*What is expected:* Copying rule for the data below: take the line containing "Screen dimensions: 708x644" and every line after it to the end, exactly, and drop all pictures.

Material to process START

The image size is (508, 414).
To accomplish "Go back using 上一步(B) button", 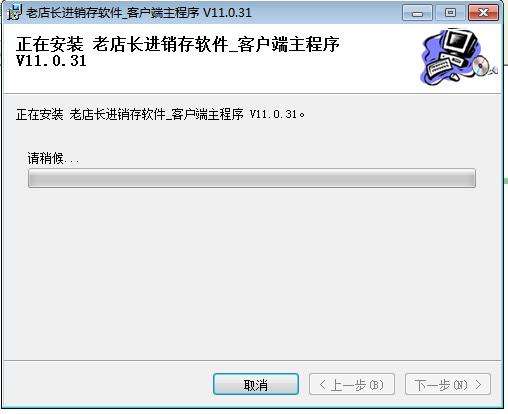I will [x=352, y=385].

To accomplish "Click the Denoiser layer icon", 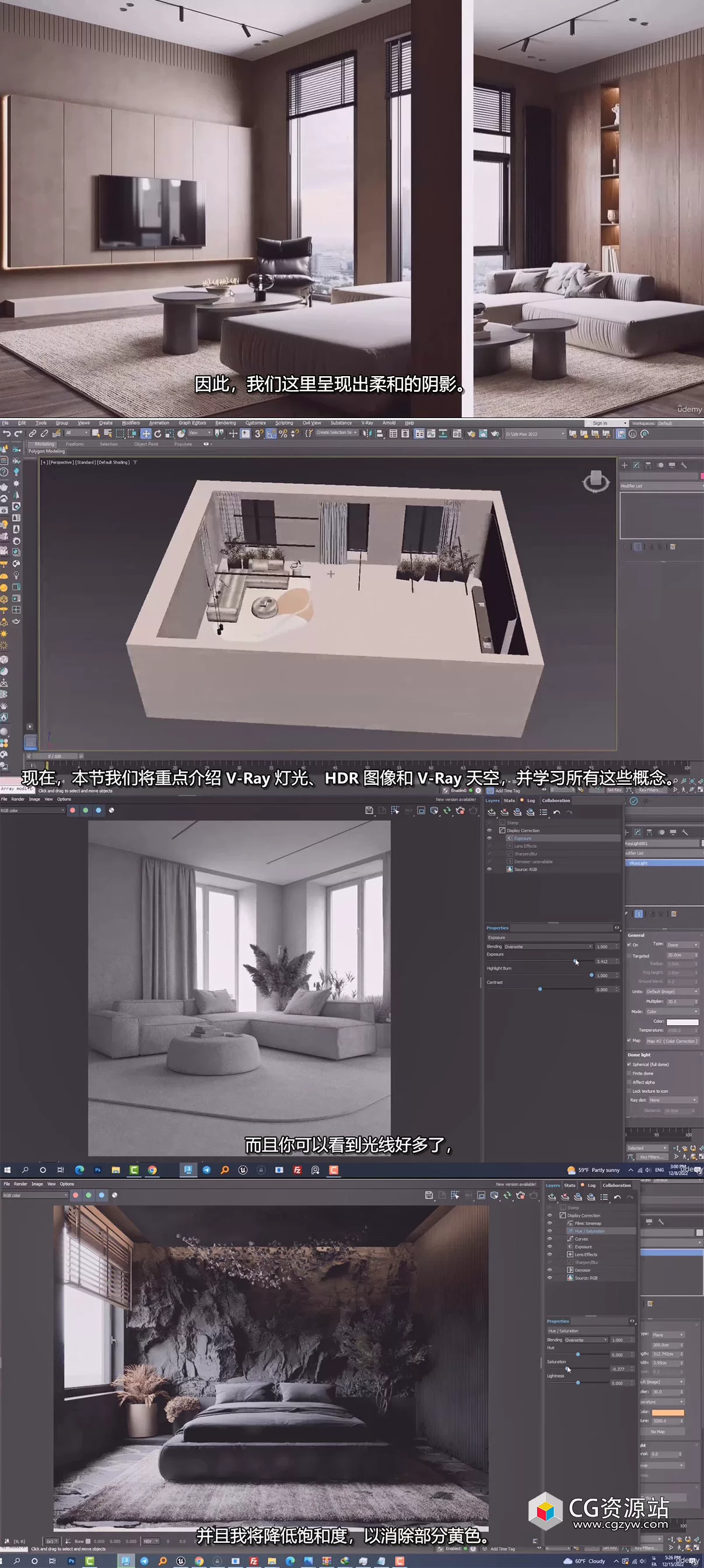I will (570, 1270).
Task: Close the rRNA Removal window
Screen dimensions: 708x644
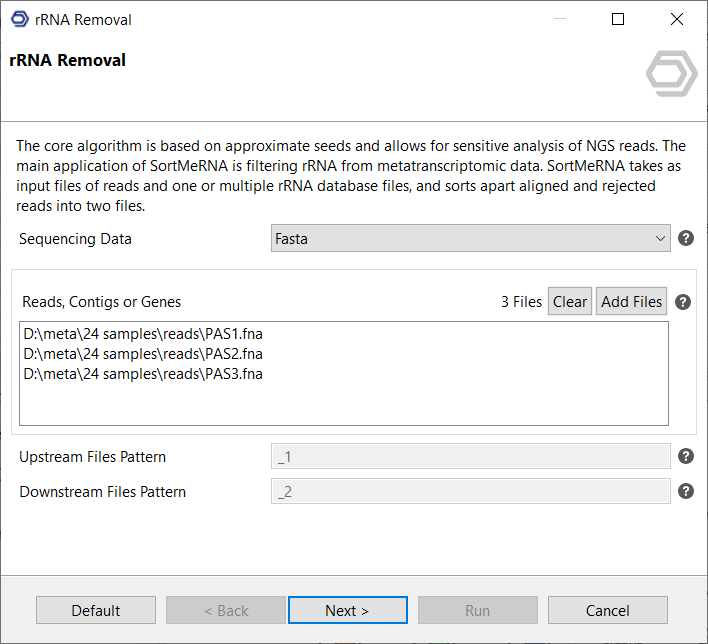Action: tap(677, 19)
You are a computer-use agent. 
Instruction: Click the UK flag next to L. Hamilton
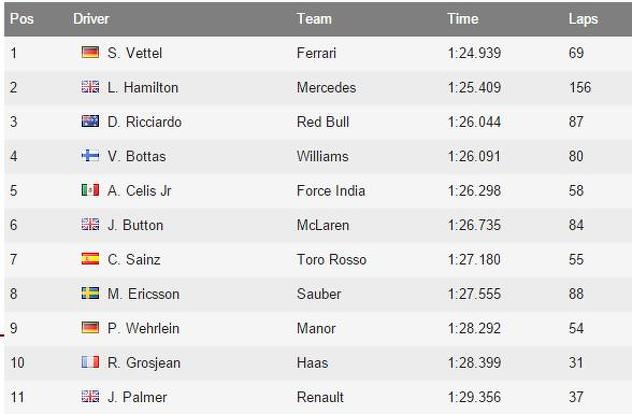click(x=90, y=87)
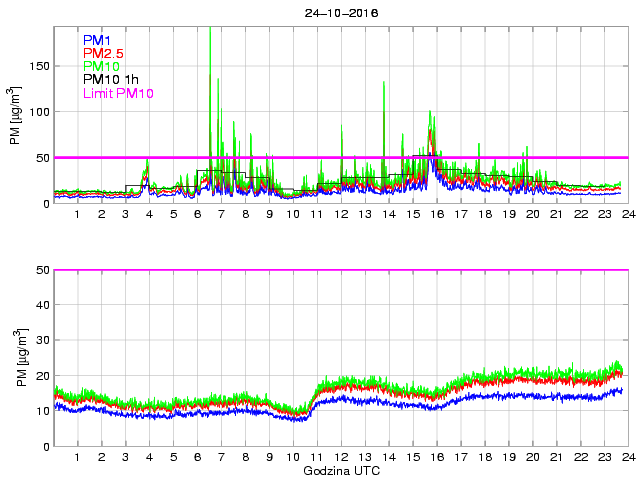640x480 pixels.
Task: Click the 100 tick on upper y-axis
Action: click(x=38, y=111)
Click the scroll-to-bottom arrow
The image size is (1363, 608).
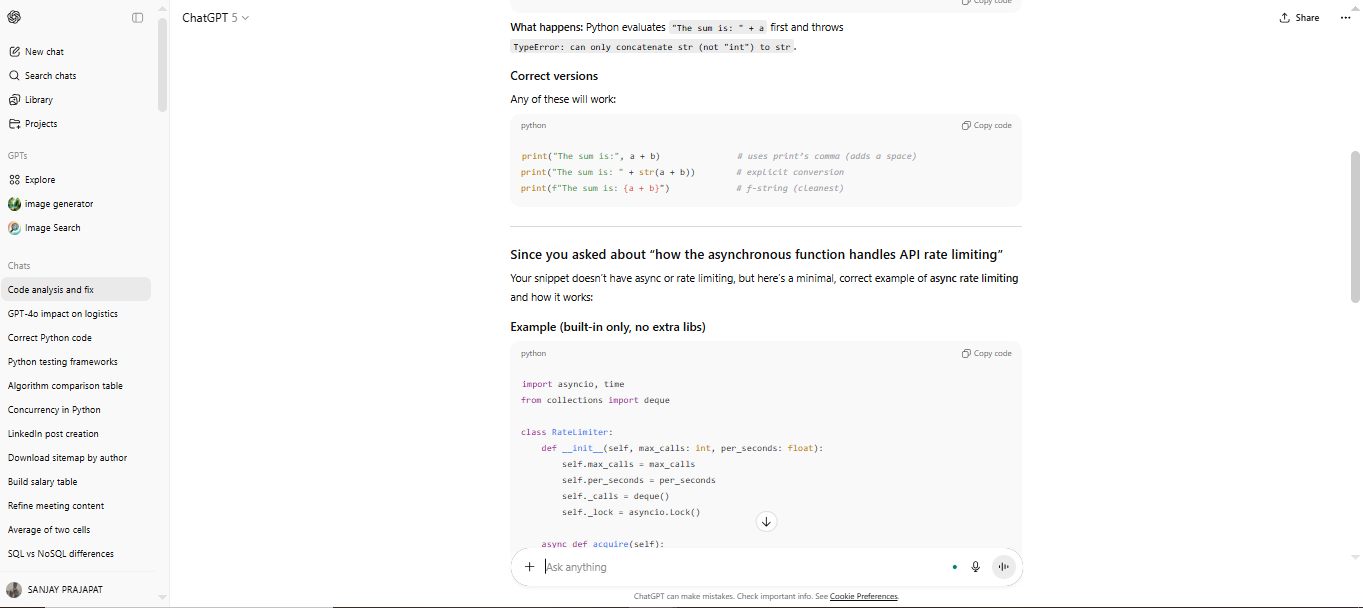(766, 521)
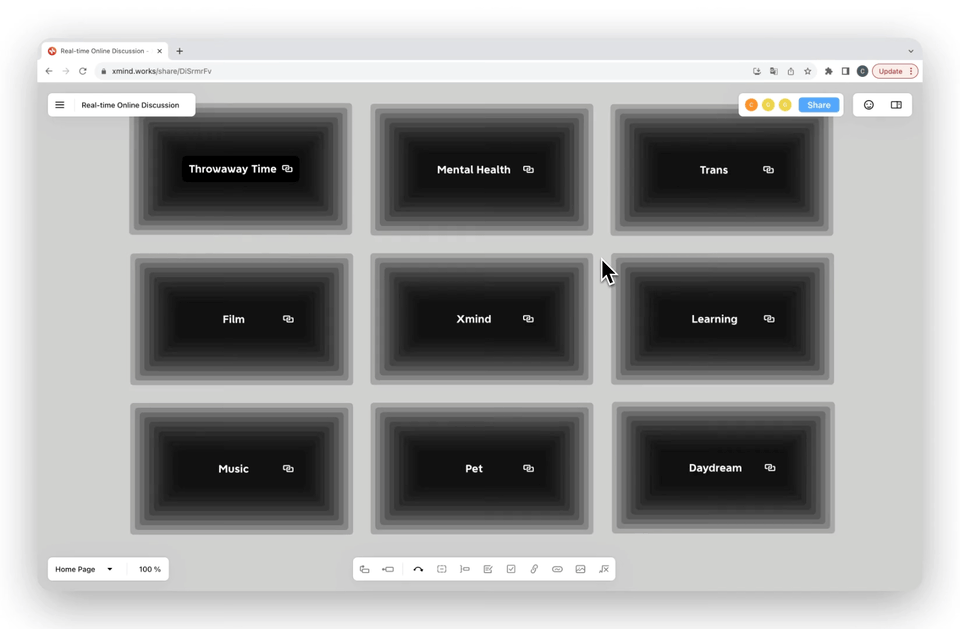This screenshot has width=960, height=629.
Task: Add a note with the Note icon
Action: coord(488,569)
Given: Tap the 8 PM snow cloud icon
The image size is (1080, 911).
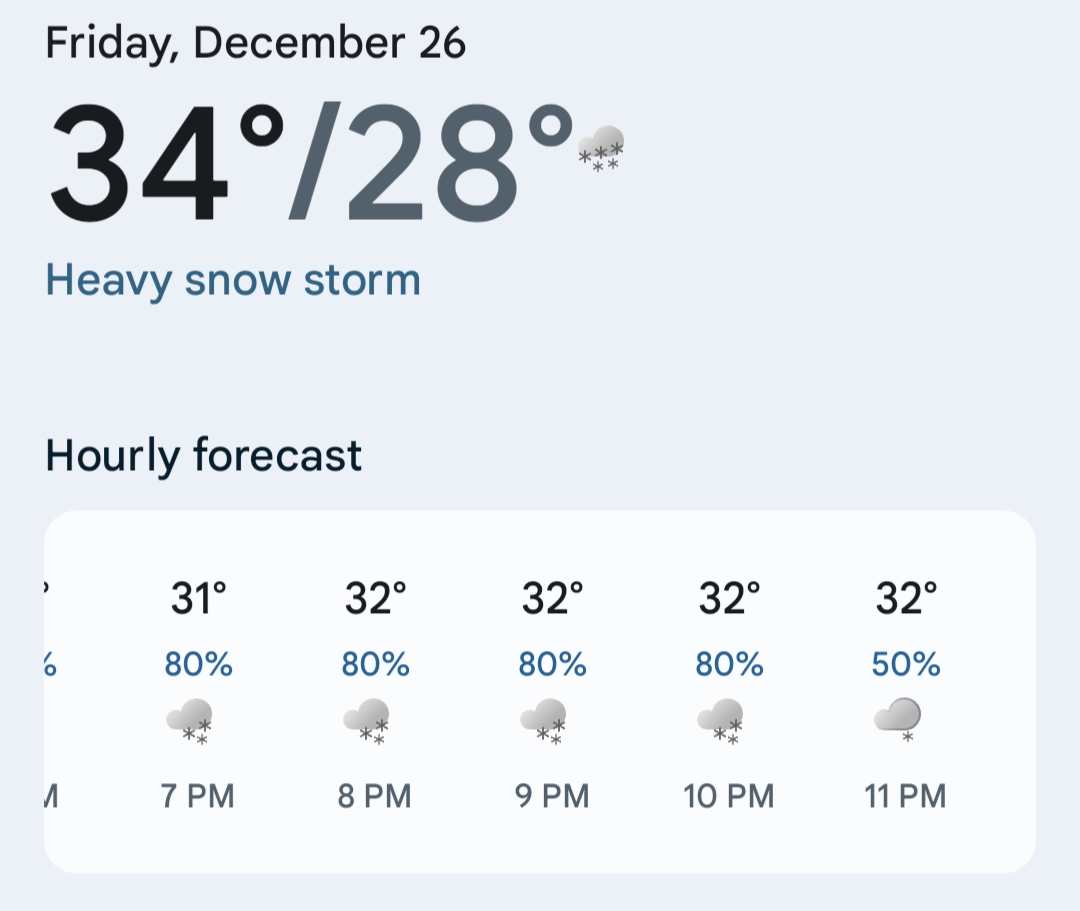Looking at the screenshot, I should [366, 721].
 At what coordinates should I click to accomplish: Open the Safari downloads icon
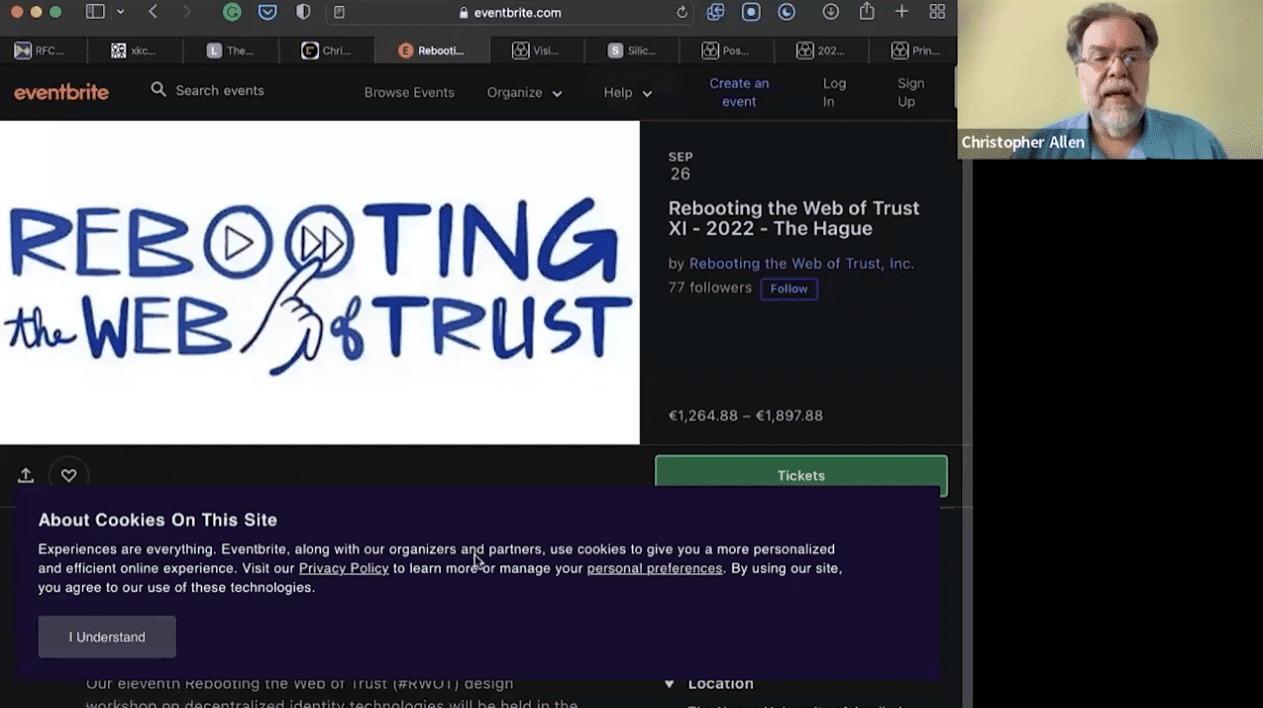(830, 12)
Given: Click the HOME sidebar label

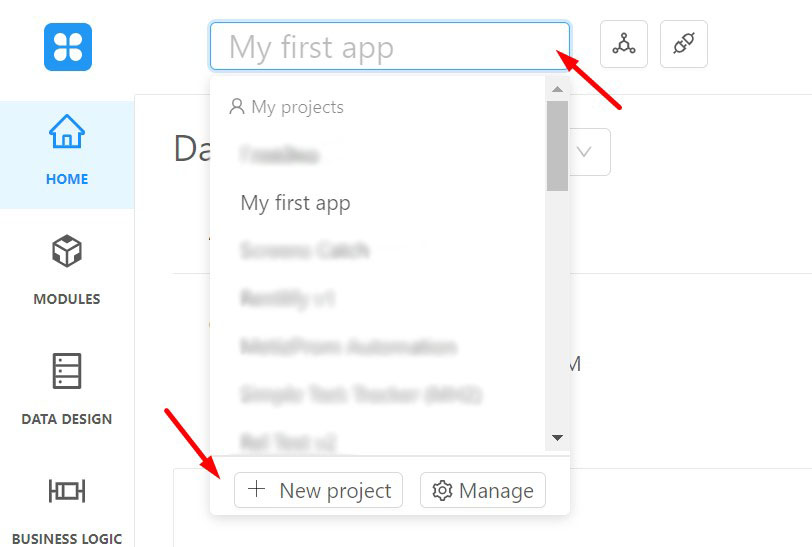Looking at the screenshot, I should [x=67, y=179].
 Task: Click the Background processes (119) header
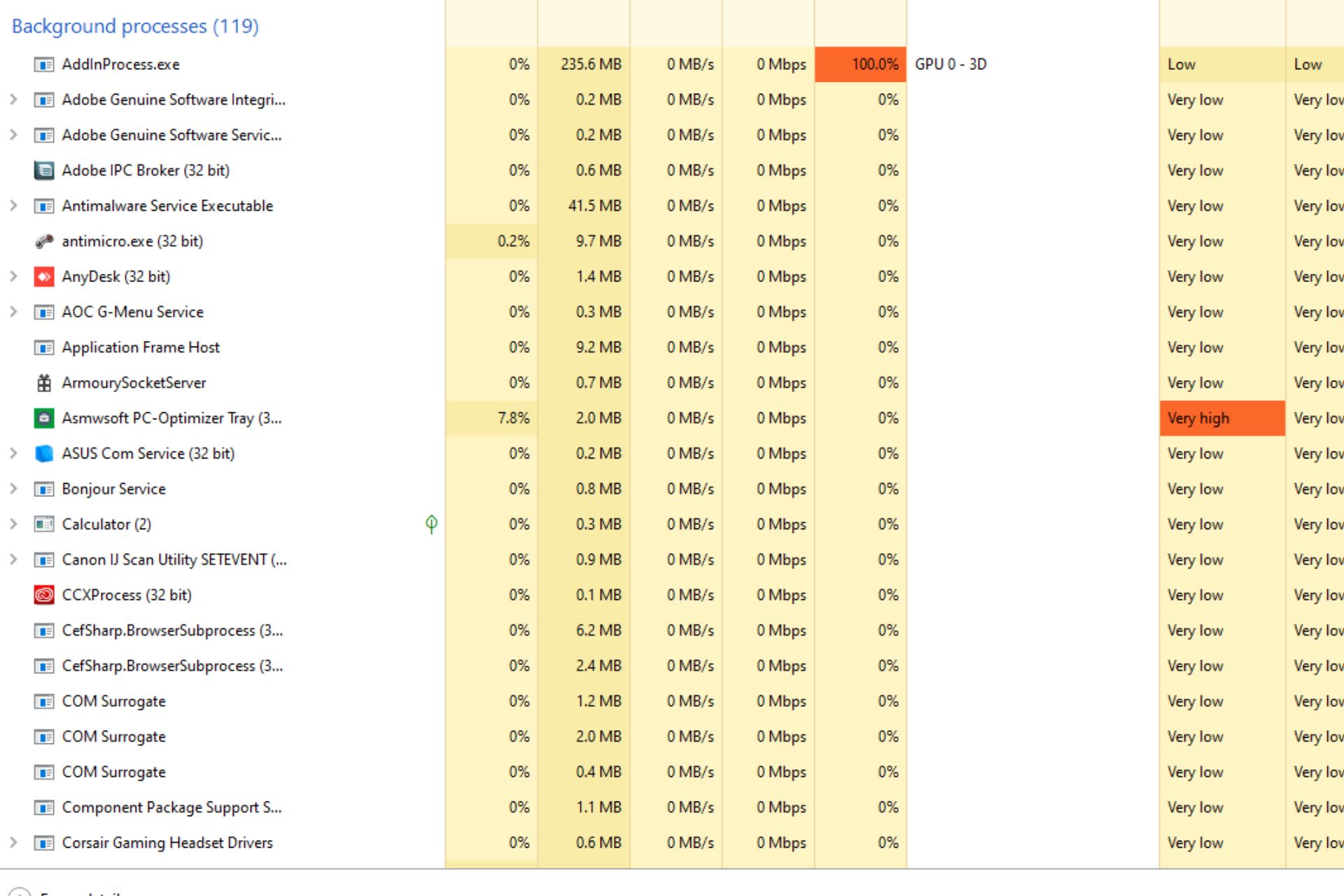tap(135, 26)
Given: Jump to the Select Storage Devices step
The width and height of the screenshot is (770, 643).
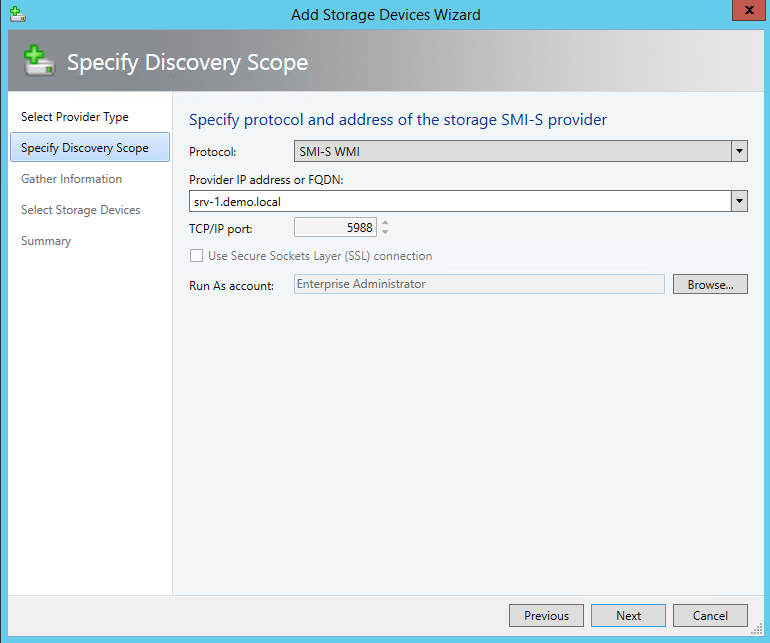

Material to process END

*Exercise response:*
Screen dimensions: 708x644
Action: tap(677, 19)
You are a computer-use agent. 
Instruction: Click the UK flag next to L. Hamilton
click(x=90, y=87)
640x480 pixels.
Task: Click the 100 tick on upper y-axis
Action: click(x=38, y=111)
Click the scroll-to-bottom arrow
The image size is (1363, 608).
(766, 521)
This screenshot has width=960, height=629.
Task: Add a note with the Note icon
Action: coord(488,569)
Given: Tap the 8 PM snow cloud icon
The image size is (1080, 911).
Looking at the screenshot, I should [366, 721].
 At what coordinates should I click to accomplish: Open the Safari downloads icon
(830, 12)
Given: Click the HOME sidebar label

Looking at the screenshot, I should [x=67, y=179].
 Task: Click the Background processes (119) header
tap(135, 26)
Given: Jump to the Select Storage Devices step
The width and height of the screenshot is (770, 643).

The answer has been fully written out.